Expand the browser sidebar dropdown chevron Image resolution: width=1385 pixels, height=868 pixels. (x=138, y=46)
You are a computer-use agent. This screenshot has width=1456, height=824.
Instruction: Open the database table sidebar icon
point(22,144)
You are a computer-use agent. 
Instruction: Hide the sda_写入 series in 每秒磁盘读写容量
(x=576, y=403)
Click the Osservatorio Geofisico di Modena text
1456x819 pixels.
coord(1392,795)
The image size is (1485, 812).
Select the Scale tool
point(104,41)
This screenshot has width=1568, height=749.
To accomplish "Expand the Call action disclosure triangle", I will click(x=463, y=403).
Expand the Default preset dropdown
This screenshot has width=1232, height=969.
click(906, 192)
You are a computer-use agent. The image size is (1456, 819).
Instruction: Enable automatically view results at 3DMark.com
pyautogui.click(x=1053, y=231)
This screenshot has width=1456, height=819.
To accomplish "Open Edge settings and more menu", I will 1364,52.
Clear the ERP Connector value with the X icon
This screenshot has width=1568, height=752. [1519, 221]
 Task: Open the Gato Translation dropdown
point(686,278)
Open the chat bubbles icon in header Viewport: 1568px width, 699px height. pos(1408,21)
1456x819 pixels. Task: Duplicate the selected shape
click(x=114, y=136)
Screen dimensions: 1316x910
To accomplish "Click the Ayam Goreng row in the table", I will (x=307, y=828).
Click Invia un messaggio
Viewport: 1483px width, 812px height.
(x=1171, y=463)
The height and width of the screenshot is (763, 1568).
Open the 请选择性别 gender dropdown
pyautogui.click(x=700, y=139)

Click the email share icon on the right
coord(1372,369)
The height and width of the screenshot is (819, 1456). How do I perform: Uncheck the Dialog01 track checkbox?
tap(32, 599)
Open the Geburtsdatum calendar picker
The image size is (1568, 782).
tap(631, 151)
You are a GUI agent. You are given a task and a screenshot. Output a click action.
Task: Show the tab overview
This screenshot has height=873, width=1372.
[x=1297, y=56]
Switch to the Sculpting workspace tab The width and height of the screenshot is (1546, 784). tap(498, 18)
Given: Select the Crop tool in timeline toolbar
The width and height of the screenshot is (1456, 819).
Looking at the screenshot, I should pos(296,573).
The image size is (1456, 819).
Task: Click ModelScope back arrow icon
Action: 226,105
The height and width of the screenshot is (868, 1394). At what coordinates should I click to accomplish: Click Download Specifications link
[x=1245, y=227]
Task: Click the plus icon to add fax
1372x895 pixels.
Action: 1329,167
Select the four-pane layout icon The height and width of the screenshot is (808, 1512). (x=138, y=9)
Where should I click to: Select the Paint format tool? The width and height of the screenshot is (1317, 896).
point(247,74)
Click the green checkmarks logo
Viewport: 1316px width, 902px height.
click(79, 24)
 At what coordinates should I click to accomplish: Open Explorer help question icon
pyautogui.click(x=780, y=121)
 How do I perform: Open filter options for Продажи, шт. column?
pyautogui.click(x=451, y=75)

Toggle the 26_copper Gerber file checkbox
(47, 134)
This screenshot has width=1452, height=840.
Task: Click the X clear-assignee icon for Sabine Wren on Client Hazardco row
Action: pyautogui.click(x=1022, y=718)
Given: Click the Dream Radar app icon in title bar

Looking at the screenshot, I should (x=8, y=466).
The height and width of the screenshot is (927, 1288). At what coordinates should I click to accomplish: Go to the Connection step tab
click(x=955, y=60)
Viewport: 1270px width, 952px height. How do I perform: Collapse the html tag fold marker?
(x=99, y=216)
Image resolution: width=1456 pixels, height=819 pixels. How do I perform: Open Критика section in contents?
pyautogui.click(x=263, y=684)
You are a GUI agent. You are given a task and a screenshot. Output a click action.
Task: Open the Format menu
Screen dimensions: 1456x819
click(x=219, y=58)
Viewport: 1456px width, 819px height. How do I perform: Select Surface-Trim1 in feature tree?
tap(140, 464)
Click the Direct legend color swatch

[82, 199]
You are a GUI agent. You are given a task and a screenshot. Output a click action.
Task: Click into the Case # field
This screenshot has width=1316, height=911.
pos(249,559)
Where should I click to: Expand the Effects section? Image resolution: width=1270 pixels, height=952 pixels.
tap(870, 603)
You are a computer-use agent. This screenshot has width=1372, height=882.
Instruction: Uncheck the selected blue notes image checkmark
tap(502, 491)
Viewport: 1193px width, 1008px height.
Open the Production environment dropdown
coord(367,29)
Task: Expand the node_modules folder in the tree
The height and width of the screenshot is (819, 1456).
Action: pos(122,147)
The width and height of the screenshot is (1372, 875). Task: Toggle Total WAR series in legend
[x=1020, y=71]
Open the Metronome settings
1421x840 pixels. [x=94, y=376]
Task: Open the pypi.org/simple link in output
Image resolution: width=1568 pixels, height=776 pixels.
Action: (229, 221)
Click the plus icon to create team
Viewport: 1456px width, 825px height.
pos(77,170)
..........
## Exercise description
All records are to be retyped exactly. None may be omitted.

## Written response
Expand the browser sidebar dropdown chevron Image resolution: width=1385 pixels, height=868 pixels. (x=138, y=46)
You are a computer-use agent. This screenshot has width=1456, height=824.
Instruction: Open the database table sidebar icon
point(22,144)
You are a computer-use agent. 
Instruction: Hide the sda_写入 series in 每秒磁盘读写容量
(x=576, y=403)
Click the Osservatorio Geofisico di Modena text
1456x819 pixels.
coord(1392,795)
The image size is (1485, 812).
Select the Scale tool
point(104,41)
This screenshot has width=1568, height=749.
To accomplish "Expand the Call action disclosure triangle", I will click(x=463, y=403).
Expand the Default preset dropdown
This screenshot has width=1232, height=969.
click(906, 192)
You are a computer-use agent. The image size is (1456, 819).
Instruction: Enable automatically view results at 3DMark.com
pyautogui.click(x=1053, y=231)
This screenshot has width=1456, height=819.
To accomplish "Open Edge settings and more menu", I will 1364,52.
Clear the ERP Connector value with the X icon
This screenshot has width=1568, height=752. [1519, 221]
 Task: Open the Gato Translation dropdown
point(686,278)
Open the chat bubbles icon in header Viewport: 1568px width, 699px height. pos(1408,21)
1456x819 pixels. Task: Duplicate the selected shape
click(x=114, y=136)
Screen dimensions: 1316x910
To accomplish "Click the Ayam Goreng row in the table", I will (x=307, y=828).
Click Invia un messaggio
Viewport: 1483px width, 812px height.
(x=1171, y=463)
The height and width of the screenshot is (763, 1568).
Open the 请选择性别 gender dropdown
pyautogui.click(x=700, y=139)

Click the email share icon on the right
coord(1372,369)
The height and width of the screenshot is (819, 1456). How do I perform: Uncheck the Dialog01 track checkbox?
tap(32, 599)
Open the Geburtsdatum calendar picker
The image size is (1568, 782).
tap(631, 151)
You are a GUI agent. You are given a task and a screenshot. Output a click action.
Task: Show the tab overview
This screenshot has height=873, width=1372.
[x=1297, y=56]
Switch to the Sculpting workspace tab The width and height of the screenshot is (1546, 784). tap(498, 18)
Given: Select the Crop tool in timeline toolbar
The width and height of the screenshot is (1456, 819).
Looking at the screenshot, I should pos(296,573).
The image size is (1456, 819).
Task: Click ModelScope back arrow icon
Action: 226,105
The height and width of the screenshot is (868, 1394). At what coordinates should I click to accomplish: Click Download Specifications link
[x=1245, y=227]
Task: Click the plus icon to add fax
1372x895 pixels.
Action: 1329,167
Select the four-pane layout icon The height and width of the screenshot is (808, 1512). (x=138, y=9)
Where should I click to: Select the Paint format tool? The width and height of the screenshot is (1317, 896).
point(247,74)
Click the green checkmarks logo
Viewport: 1316px width, 902px height.
click(79, 24)
 At what coordinates should I click to accomplish: Open Explorer help question icon
pyautogui.click(x=780, y=121)
 How do I perform: Open filter options for Продажи, шт. column?
pyautogui.click(x=451, y=75)

Toggle the 26_copper Gerber file checkbox
(47, 134)
This screenshot has width=1452, height=840.
Task: Click the X clear-assignee icon for Sabine Wren on Client Hazardco row
Action: pyautogui.click(x=1022, y=718)
Given: Click the Dream Radar app icon in title bar

Looking at the screenshot, I should (x=8, y=466).
The height and width of the screenshot is (927, 1288). At what coordinates should I click to accomplish: Go to the Connection step tab
click(x=955, y=60)
Viewport: 1270px width, 952px height. How do I perform: Collapse the html tag fold marker?
(x=99, y=216)
Image resolution: width=1456 pixels, height=819 pixels. How do I perform: Open Критика section in contents?
pyautogui.click(x=263, y=684)
You are a GUI agent. You are given a task and a screenshot. Output a click action.
Task: Open the Format menu
Screen dimensions: 1456x819
click(x=219, y=58)
Viewport: 1456px width, 819px height. How do I perform: Select Surface-Trim1 in feature tree?
tap(140, 464)
Click the Direct legend color swatch

[82, 199]
You are a GUI agent. You are given a task and a screenshot. Output a click action.
Task: Click into the Case # field
This screenshot has width=1316, height=911.
pos(249,559)
Where should I click to: Expand the Effects section? Image resolution: width=1270 pixels, height=952 pixels.
tap(870, 603)
You are a computer-use agent. This screenshot has width=1372, height=882.
Instruction: Uncheck the selected blue notes image checkmark
tap(502, 491)
Viewport: 1193px width, 1008px height.
Open the Production environment dropdown
coord(367,29)
Task: Expand the node_modules folder in the tree
The height and width of the screenshot is (819, 1456).
Action: pos(122,147)
The width and height of the screenshot is (1372, 875). Task: Toggle Total WAR series in legend
[x=1020, y=71]
Open the Metronome settings
1421x840 pixels. [x=94, y=376]
Task: Open the pypi.org/simple link in output
Image resolution: width=1568 pixels, height=776 pixels.
Action: (229, 221)
Click the plus icon to create team
Viewport: 1456px width, 825px height.
pos(77,170)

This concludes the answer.